Por REDACCIÓN
Por Hugo Borgna
Como todas las afirmaciones, ésta nace con una insidiosa negativa. Hay quienes sostienen que, a lo largo de la historia del cuento, hay otros que son más breves, por lo que será mejor que se defina, tal como se ha escrito, al pretendido cuento más corto del mundo.
“Cuando despertó, el dinosaurio todavía estaba allí”.
Ya está. Es “eso” y nada más. Cada uno interprételo como mejor lo entienda y o sienta.
Ya está presentada en sociedad la síntesis hecha cuento del minirelato (o como se lo quiera nombrar) de Augusto Monterroso.
(Nacido en Tegucigalpa en 1921, el guatemalteco desarrolló una profusa obra que lo hizo conocido y apreciado en su lugar natal y en los ámbitos universales donde se habla castellano)
Con una sutil ironía y síntesis de contenidos y hechos, retrata a los humanos desde el modo de la fábula. Una de ellas es “La oveja negra”: da título a uno de sus libros.
“En un lejano país existió hace muchos años una Oveja Negra. Fue fusilada. Un siglo después, el rebaño arrepentido le levantó una estatua ecuestre que quedó muy bien en el parque. Así como en lo sucesivo, cada vez que aparecían ovejas negras, eran rápidamente pasadas por las armas para que las futuras generaciones de ovejas comunes y corrientes pudieran ejercitar también la escultura”
El cuento corto, o conjunto de ideas ordenadas de un modo que puedan generar interés por sí, independientemente de un eje histórico que las acomode, tiene un origen de aceptación general en la obra de Eduardo Galeano, desde el consagrado “Libro de los Abrazos”, que le dio categoría de género separado del cuento convencional, a textos de contenido separado y no continuo.
Tampoco es el formato de la fábula desarrollada, entre otros, por Esopo, Samaniego o La Fontaine.
En ellos la idea central fue el mensaje claro y la moraleja, aunque en todos los casos los personajes del mundo animal hayan razonado como humanos.
Monterroso, al crear las fábulas, les da más vueltas de tuerca en si mismas, permitiendo que surjan nuevos conceptos mediante verdades contrapuestas.
“Era una vez una cucaracha llamada Gregorio Samsa que soñaba que era una cucaracha llamada Franz Kafka que soñaba que era un escritor que escribía acerca de un empleado llamado Gregorio Samsa que soñaba que era una Cucaracha” (de “La Cucaracha soñadora”)
(Su nombre real, sin ánimos de ser una imagen poética, era Augusto Monterroso Bonilla. Fue narrador y ensayista, autor de numerosas obras entre los años 1969 y 2003, y merecedor de premios internacionales en su ámbito americano.)

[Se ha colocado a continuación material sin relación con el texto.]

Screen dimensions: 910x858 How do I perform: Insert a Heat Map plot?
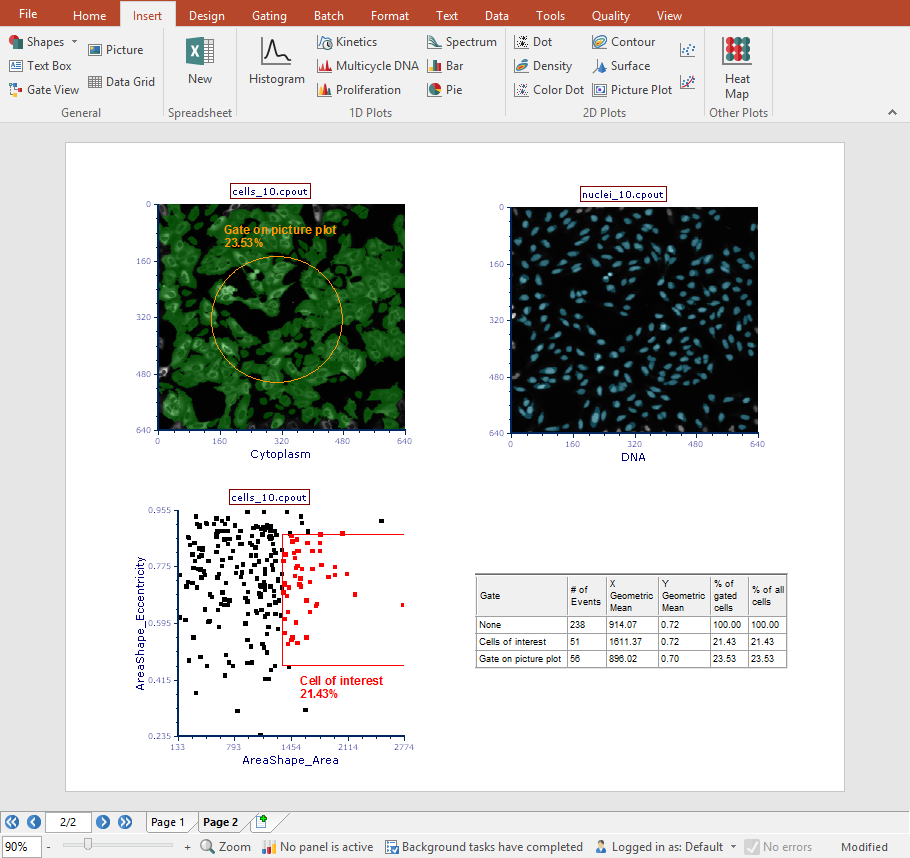pyautogui.click(x=737, y=68)
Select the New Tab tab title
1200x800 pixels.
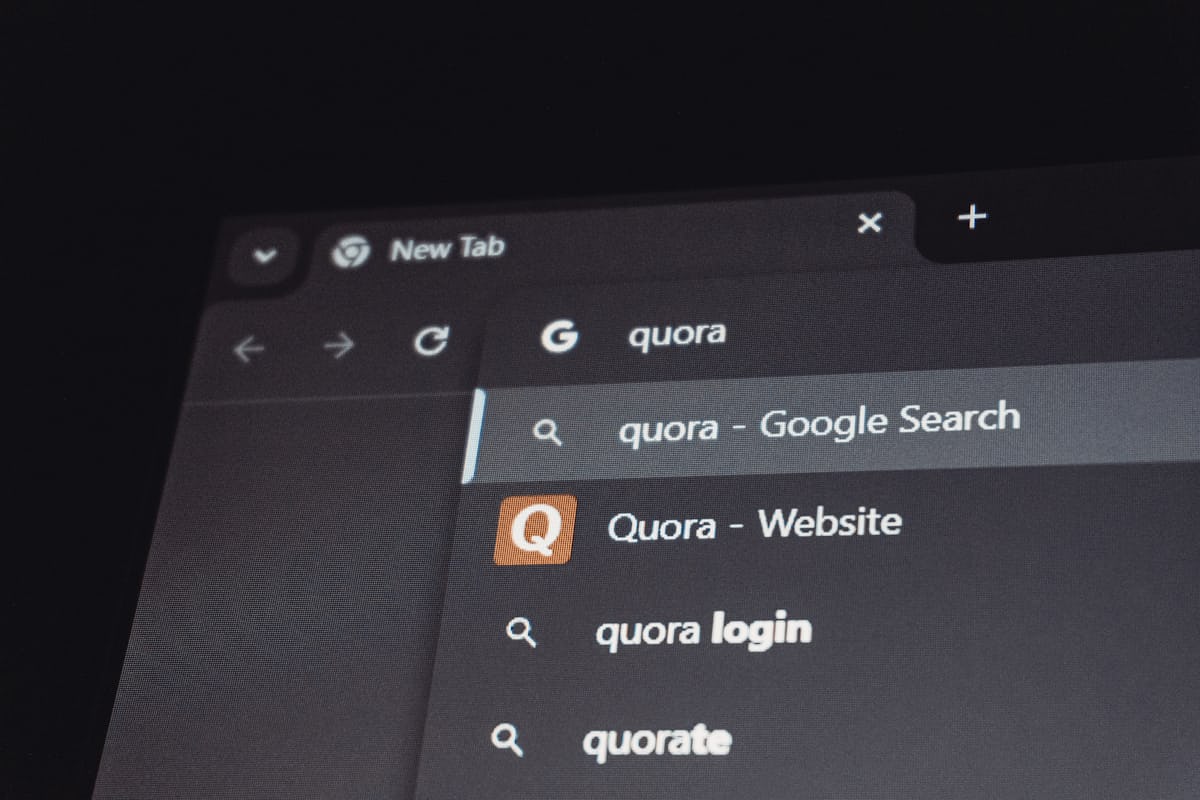447,248
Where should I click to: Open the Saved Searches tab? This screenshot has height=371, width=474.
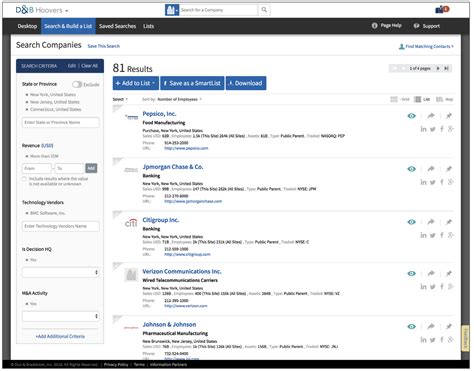click(x=117, y=26)
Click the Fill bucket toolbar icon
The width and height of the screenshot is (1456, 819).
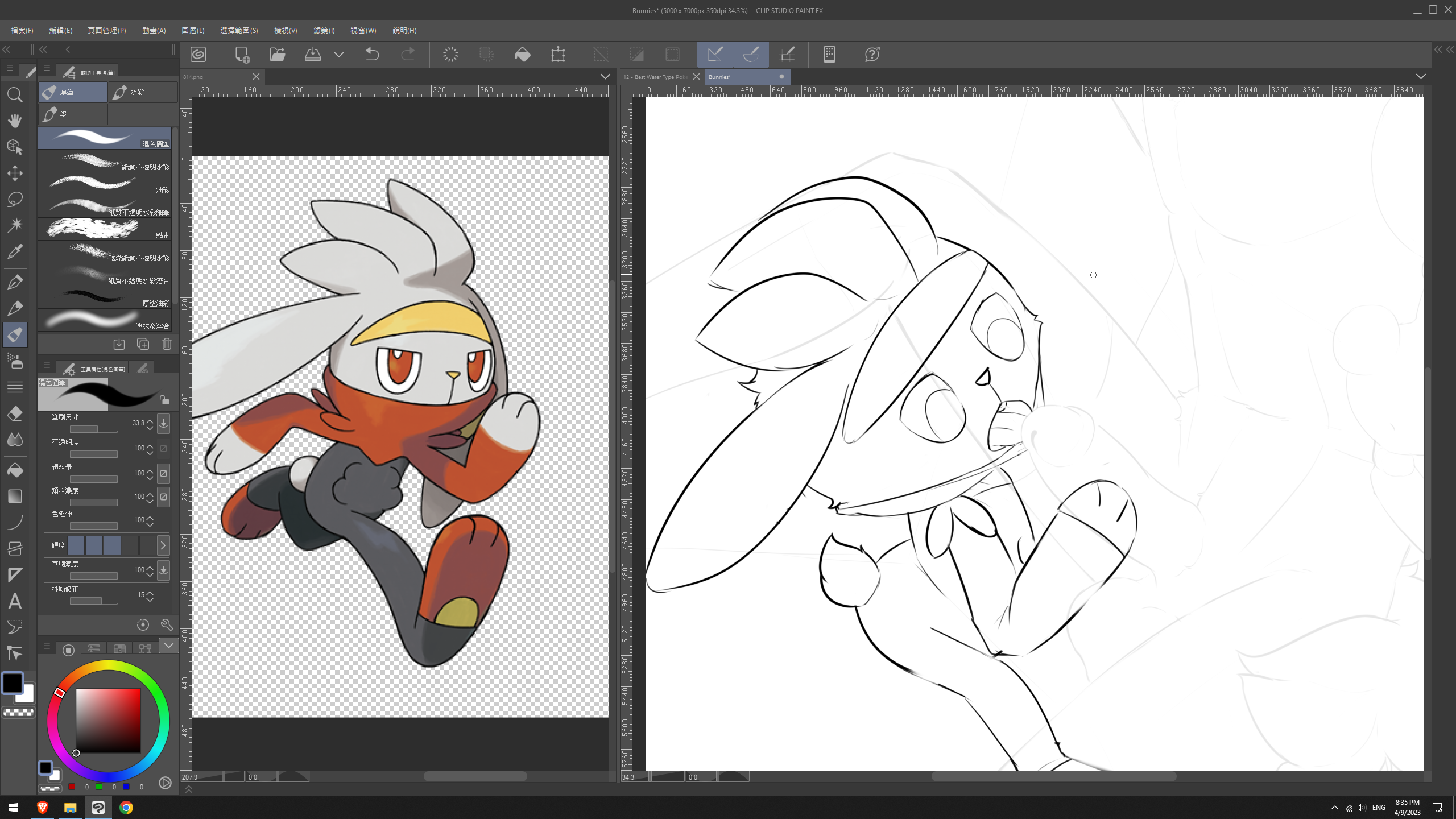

Dejó instalada una nueva duda, como cada vez que se hace protagonistas a los animales. Se les da la posibilidad de razón para resolver un conflicto -que no han creado ellos sino los humanos- y se les impone la obligación de resolverlos con la ciencia del humano más sabio.
(Exiliado en México en 1944, desde allí fue poblando su obra, que se mantuvo vigente hasta 2003, es decir mientras duró su vida.)
Augusto Monterroso abre puertas, ventanas, claraboyas, cielorrasos y cualquier tipo de cerramiento que se les pueda ocurrir a los autores; inventa una luz hacia arriba y, por las dudas, no deja lugar posible para introducir llaves que, siniestras, hagan retroceder la acción hasta el lugar común que surge después que se agotan las ideas innovadoras.
Nos dice que tengamos precaución con lo que le preguntemos a los animales.
Si son de fondo, correremos el riesgo de que ellos nos enseñen, y demasiado, a vivir.